- Location of Blundell in Richmond
- Blundell Location in Metro Vancouver
- Coordinates: 49°09′20″N 123°09′32″W﻿ / ﻿49.155576°N 123.158953°W
- Country: Canada
- Province: British Columbia
- City: Richmond

Area
- • Total: 4.53 km^{2} (1.75 sq mi)

Population (2021)
- • Total: 18,065
- • Density: 3,988/km^{2} (10,330/sq mi)
- Forward sortation area: V7C, V7E

= Blundell, Richmond =

Blundell is a residential neighbourhood located in Richmond, British Columbia. The neighbourhood is bounded by Railway Avenue in the west, Granville Avenue in the north, Gilbert Road in the east, and Williams Road and Steveston Highway in the south. It is the fourth most populous neighbourhood in Richmond.

The community is anchored by Blundell Centre at the intersection of Blundell Road and No. 2 Road. This commercial node provides the surrounding residential blocks with grocery options, medical services, financial institutions, and local dining amenities.

==History==
The area was named after Blundell Station, a stop on the Vancouver-Steveston interurban line historically located at Blundell Road and Railway Avenue, connecting the neighbourhood to Steveston, Vancouver, and the rest of Richmond from 1902 until 1958. The station was named after T. Blundell-Brown, an employee of the BC Electric Railway.

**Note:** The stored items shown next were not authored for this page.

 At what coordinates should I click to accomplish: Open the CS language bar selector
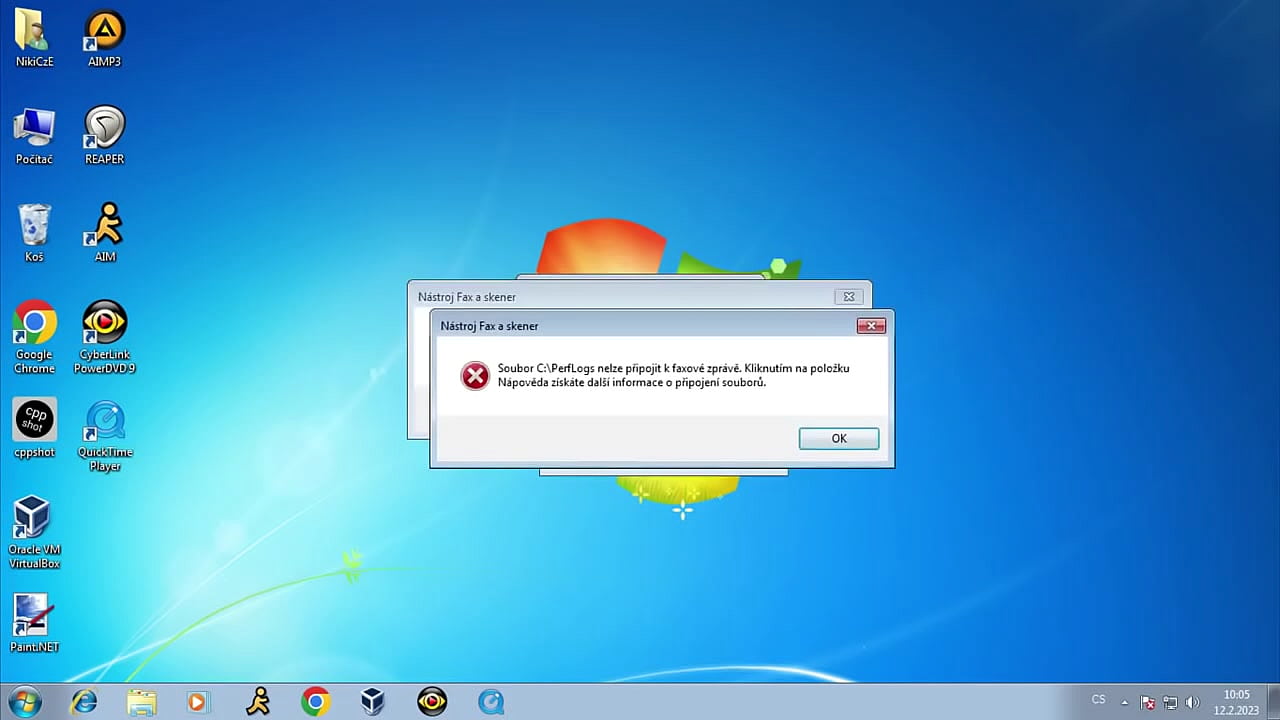click(x=1098, y=699)
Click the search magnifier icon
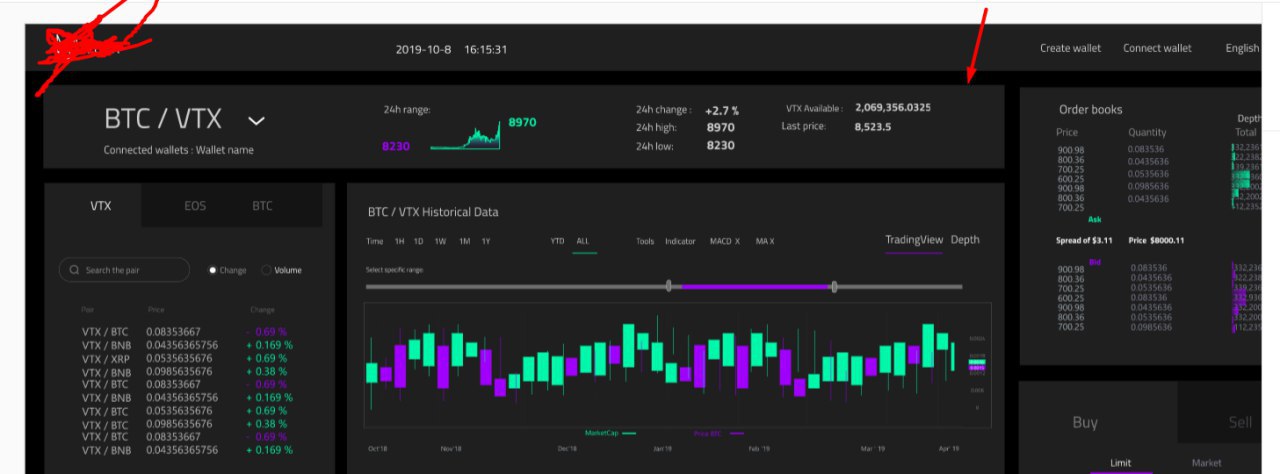 pyautogui.click(x=74, y=270)
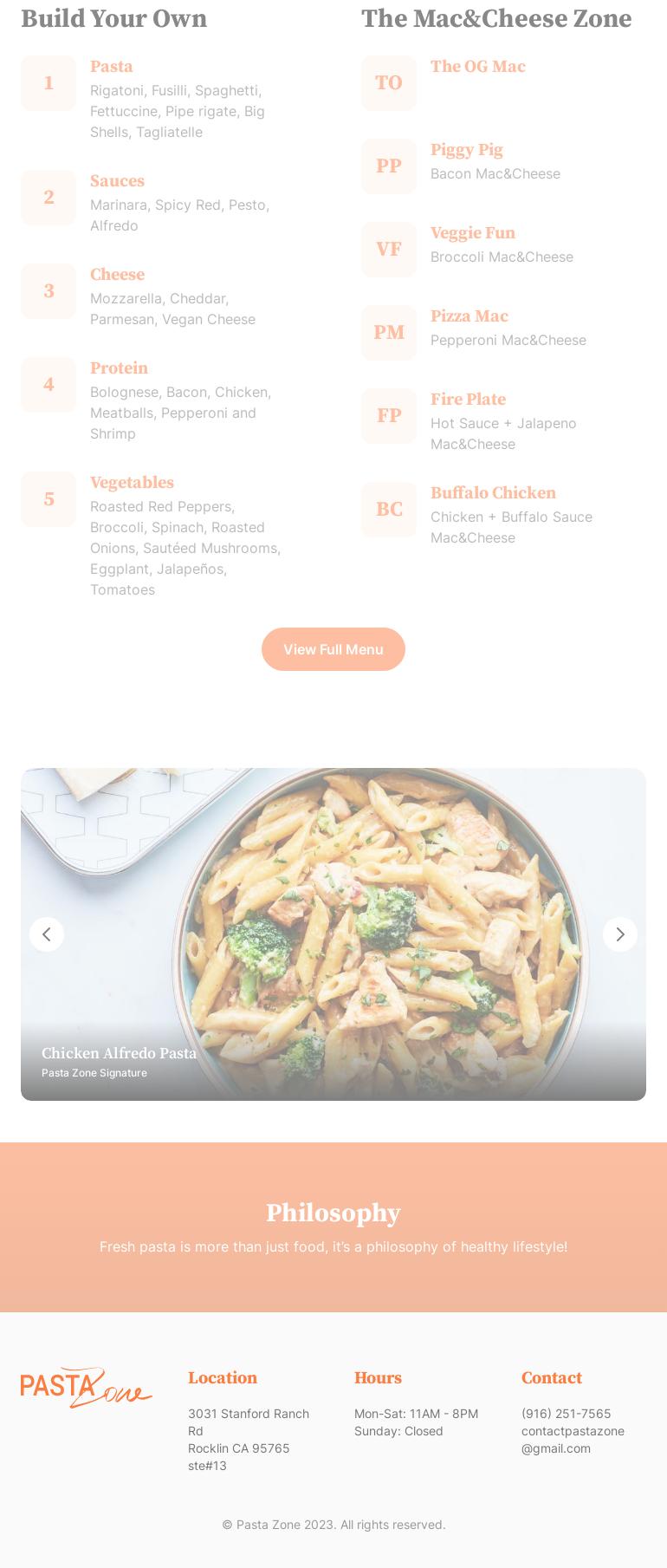
Task: Click the previous slide arrow on carousel
Action: pos(47,934)
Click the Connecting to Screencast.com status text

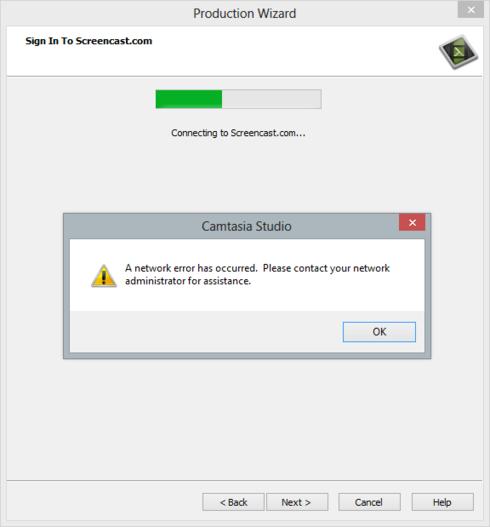(238, 133)
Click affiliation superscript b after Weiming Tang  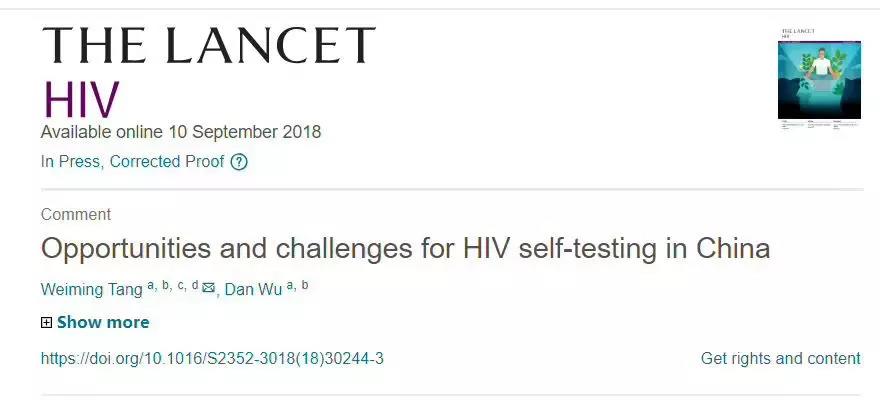[166, 285]
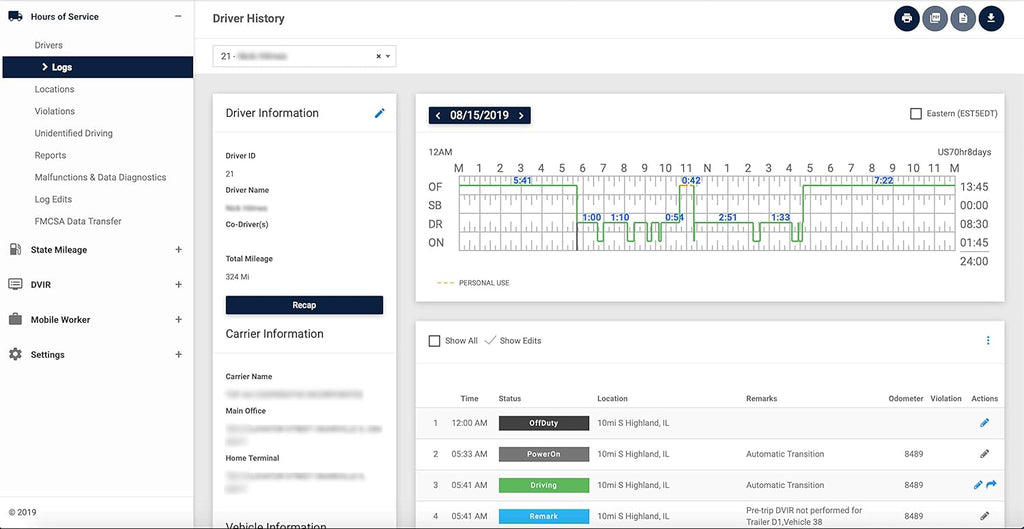Open the Unidentified Driving menu item
The image size is (1024, 529).
(74, 133)
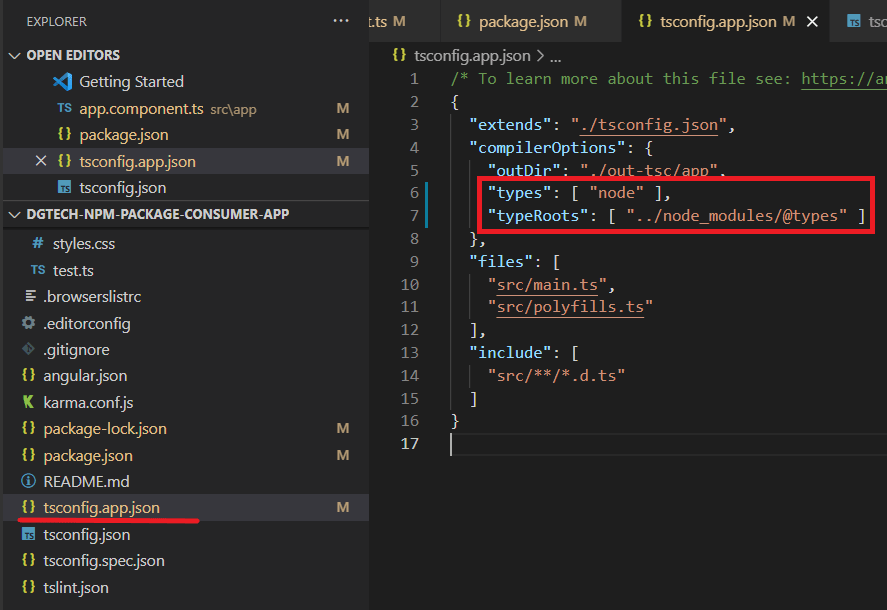Open angular.json from the file tree
The height and width of the screenshot is (610, 887).
pos(85,376)
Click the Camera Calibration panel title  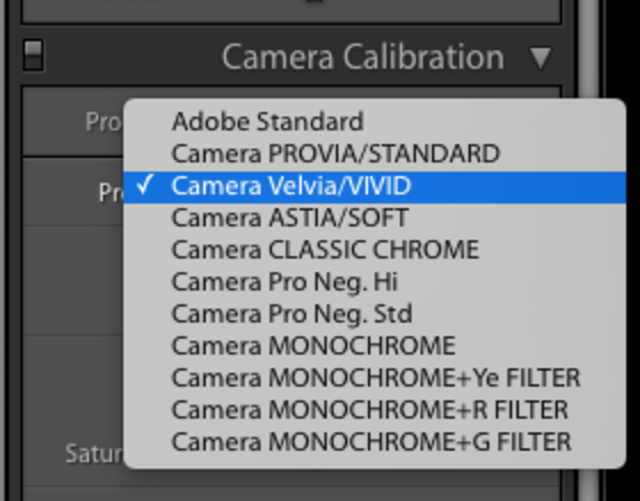362,57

During the 1920s, the Blundell neighbourhood was divided into large agricultural plots with homes facing the main thoroughfares. This farming identity was later transformed by the Fraser Valley Lands company through two housing projects during an era of rapid suburban growth: the Udy subdivision to the north in 1955, and the Twin Cedars development to the south between 1958 and 1968.

==Demographics==
The 2021 census found that English was spoken as mother tongue by 40.2% of the population. The next most common mother tongue language was Mandarin, spoken by 23.2% of the population, followed by Cantonese at 20.1%.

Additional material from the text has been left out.